Bajabas del vehículo y atravesabas el paisaje de la Avenida de la Estación dejando atrás la Rex, los Almacenes Escámez, el Torresbermejas, el kiosco de Amizián, hasta penetrar por el puente de La Rambla en el centro de la ciudad.  Después llegaban los nervios de la vuelta por no perder el viaje, preguntando al chófer mil veces que cuándo salía el de Tabernas o el de Huércal. Y la espera bajo los soportales de los andenes, con las paredes adornadas de anuncios publicitarios de Muebles Vallejo, de Luis Gázquez de Brasil Radio, con vagabundos tendidos sobre una manta en un suelo sembrado de colillas, con miradas furtivas a caras más o menos familiares, con encuentros fortuitos entre vecinos del mismo pueblo o del pueblo de al lado: -“A qué has venido”. -“Al médico de los huesos”. -“Y tú”. -“A comprarme un vestido para una boda”. 
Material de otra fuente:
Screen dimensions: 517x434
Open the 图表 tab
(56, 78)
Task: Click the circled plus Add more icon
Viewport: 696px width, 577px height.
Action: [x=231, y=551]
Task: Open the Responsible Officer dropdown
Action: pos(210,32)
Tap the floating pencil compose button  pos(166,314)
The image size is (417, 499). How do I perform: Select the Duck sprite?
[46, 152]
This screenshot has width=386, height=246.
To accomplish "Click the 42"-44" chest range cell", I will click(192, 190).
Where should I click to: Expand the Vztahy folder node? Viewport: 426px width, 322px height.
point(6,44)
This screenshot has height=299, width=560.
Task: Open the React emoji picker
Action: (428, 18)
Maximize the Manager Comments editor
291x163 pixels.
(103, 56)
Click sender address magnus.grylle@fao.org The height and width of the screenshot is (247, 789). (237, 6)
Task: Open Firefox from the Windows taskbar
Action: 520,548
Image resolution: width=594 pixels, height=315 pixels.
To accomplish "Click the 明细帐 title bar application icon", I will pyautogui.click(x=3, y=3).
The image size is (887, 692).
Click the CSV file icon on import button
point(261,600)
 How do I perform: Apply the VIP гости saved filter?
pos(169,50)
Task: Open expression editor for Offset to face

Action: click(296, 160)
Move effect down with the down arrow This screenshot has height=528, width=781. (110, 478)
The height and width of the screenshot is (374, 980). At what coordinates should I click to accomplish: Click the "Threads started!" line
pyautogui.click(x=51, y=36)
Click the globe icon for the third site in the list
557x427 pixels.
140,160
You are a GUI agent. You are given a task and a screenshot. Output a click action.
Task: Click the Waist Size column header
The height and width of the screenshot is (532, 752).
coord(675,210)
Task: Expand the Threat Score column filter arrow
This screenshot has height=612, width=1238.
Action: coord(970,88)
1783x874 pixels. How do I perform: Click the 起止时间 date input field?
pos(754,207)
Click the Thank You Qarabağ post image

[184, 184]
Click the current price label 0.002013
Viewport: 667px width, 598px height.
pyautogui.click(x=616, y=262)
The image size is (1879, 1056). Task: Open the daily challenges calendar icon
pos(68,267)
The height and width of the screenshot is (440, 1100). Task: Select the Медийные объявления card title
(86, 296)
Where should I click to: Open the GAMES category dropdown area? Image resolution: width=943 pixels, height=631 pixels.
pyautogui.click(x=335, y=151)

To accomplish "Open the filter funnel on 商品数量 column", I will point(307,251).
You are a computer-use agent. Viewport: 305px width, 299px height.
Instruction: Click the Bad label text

Y cuando aparecía el Alsina y el conductor abría las compuertas, el pasaje se apelotonaba como si no hubiera un mañana, como si el autobús fuese a desparecer por ensalmo. Y cuando te acomodabas en el asiento de skay era como si respiraras de nuevo, aunque hubiera que batallar con el compañero de al lado a ver quién ponía el codo en el reposabrazos o porfiar con el de adelante para que no reclinara el sillón como si fuera una hamaca. Después se abría la parte alta de las ventanas correderas para que penetrara la brisa y sonaba en la pletina el Diario Hablado de Radio Nacional o la música que al chófer le daba la gana. Y con la voz de Perlita de Huelva o el ritmo de Los Tres Sudamericanos enfilábamos la recta de Tabernas larga como una serpiente y atravesábamos el pueblo dejando atrás un paisaje árido de casas blancas y mujeres enlutadas que se hacían visera con la palma de la mano para mirar con el ojo guiñado a los viajeros, sosteniendo al tiempo una canasto de verdura. Había pasajeros que siempre roncaban y que despertaban milagrosamente al aroma de las lonchas de jamón de la Venta del Compadre. Y cuando llegábamos a los chorreones de Sorbas había tiempo también para tomar un café con leche apresurado con una Mari Toñi en el Andalucía, sin perder de vista el autobús, como no estando seguros del todo de que pudiera irse sin nosotros, aunque tuviésemos al chófer al lado codo con codo.